[Material to process]

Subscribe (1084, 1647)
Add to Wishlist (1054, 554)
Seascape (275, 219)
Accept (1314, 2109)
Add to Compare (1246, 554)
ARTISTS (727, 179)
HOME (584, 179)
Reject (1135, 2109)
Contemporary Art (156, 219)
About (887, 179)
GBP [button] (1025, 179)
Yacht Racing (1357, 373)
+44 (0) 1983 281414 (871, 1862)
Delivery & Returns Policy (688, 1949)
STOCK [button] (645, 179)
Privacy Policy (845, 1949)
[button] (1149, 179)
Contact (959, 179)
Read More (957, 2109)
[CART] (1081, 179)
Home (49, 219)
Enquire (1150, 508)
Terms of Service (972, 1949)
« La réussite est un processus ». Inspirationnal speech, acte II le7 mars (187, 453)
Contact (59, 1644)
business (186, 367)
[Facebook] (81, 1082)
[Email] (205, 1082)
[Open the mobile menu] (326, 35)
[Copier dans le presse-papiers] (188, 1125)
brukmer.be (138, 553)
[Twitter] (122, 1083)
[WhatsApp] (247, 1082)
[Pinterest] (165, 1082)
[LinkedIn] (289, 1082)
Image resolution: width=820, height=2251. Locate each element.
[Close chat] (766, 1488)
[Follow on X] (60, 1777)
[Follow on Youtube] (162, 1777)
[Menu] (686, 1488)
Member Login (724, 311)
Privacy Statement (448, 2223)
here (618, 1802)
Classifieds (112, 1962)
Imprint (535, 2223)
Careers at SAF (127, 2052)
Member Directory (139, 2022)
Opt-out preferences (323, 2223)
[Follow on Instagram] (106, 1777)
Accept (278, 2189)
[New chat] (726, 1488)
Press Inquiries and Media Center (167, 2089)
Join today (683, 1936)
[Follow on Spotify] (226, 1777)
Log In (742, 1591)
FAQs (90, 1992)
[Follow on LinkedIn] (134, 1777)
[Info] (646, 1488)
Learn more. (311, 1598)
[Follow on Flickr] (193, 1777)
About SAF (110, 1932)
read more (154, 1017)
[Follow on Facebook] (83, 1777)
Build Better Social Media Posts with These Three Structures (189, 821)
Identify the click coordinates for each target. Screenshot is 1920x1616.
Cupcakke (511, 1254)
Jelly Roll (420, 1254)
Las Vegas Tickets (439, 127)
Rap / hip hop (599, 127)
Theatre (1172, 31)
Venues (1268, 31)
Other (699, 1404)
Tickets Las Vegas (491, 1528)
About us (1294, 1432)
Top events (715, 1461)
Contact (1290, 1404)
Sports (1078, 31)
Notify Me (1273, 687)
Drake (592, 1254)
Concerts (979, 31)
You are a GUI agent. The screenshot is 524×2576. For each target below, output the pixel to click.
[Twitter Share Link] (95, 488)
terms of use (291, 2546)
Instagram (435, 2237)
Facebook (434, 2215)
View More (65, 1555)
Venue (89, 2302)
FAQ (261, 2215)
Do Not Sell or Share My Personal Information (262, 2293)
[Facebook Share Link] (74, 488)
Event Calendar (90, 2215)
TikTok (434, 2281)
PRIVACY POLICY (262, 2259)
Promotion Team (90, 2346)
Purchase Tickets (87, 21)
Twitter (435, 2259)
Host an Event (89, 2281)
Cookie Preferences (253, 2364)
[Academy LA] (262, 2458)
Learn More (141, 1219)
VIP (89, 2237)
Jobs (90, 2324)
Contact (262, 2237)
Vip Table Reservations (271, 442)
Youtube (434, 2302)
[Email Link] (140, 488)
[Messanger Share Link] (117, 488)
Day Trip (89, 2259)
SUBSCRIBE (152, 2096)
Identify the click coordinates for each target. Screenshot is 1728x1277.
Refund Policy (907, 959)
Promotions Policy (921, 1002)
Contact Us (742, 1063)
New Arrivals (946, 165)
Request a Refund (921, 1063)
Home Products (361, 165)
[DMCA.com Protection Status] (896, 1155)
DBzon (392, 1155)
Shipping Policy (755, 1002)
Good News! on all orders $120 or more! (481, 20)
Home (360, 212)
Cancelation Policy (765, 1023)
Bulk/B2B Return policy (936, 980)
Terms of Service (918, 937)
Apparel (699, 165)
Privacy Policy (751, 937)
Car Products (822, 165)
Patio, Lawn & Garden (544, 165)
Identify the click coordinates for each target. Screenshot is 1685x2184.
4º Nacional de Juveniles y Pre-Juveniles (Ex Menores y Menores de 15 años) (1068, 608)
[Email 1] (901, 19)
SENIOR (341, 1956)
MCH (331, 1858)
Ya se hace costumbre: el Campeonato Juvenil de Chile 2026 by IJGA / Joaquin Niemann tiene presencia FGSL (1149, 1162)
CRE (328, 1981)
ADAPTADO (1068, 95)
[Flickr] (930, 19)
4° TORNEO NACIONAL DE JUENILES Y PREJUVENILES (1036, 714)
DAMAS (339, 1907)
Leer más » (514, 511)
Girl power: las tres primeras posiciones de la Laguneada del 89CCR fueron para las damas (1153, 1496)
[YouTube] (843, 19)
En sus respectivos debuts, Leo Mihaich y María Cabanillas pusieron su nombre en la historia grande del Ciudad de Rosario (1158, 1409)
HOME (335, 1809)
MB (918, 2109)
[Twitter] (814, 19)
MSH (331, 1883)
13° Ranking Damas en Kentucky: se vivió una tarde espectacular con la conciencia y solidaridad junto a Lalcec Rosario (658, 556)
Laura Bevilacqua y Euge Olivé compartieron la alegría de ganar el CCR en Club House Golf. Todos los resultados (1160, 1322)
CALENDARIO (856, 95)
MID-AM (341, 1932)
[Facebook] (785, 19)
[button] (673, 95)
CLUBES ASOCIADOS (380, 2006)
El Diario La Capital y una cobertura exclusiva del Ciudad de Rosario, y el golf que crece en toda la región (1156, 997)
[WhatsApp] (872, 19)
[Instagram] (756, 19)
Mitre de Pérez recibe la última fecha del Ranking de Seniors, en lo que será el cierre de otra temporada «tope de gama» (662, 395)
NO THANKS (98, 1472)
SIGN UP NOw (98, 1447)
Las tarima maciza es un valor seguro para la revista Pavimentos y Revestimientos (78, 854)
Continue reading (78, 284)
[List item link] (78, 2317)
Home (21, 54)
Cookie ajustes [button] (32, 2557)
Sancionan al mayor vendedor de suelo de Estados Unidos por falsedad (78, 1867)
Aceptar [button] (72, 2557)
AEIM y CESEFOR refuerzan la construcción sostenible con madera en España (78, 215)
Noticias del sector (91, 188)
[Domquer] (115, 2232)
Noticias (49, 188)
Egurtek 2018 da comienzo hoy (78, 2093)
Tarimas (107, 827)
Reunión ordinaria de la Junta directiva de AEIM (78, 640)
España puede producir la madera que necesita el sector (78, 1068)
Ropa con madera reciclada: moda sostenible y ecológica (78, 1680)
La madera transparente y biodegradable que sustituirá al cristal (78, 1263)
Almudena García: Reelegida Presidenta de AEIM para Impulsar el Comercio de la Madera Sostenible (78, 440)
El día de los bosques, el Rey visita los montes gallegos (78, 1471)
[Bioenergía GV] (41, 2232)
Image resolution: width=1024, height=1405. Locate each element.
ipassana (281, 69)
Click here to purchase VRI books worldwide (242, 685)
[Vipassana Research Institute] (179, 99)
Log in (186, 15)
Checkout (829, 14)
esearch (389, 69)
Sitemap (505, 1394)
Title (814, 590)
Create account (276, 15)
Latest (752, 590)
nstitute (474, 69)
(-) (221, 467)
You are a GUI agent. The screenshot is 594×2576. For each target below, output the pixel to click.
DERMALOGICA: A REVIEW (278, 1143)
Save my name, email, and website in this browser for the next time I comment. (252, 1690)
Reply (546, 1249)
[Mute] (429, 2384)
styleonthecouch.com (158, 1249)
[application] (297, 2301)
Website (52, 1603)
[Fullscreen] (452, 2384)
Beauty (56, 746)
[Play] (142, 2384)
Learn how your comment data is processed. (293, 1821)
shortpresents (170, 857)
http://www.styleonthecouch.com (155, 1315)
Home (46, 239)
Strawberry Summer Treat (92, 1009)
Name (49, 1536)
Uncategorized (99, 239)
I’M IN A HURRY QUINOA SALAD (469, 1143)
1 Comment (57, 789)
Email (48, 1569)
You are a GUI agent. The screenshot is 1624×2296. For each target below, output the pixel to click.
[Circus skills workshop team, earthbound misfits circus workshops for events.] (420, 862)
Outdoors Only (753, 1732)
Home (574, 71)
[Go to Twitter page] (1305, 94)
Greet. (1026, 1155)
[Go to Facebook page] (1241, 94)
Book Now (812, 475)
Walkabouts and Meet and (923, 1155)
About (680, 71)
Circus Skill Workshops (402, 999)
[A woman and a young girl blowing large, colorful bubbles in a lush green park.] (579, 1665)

[/Material to process]

Exercise requirements: Please show every line of the entries above that contains the word "Instagram".

Task response:
[Follow on Instagram] (106, 1777)
Instagram (435, 2237)
[Instagram] (756, 19)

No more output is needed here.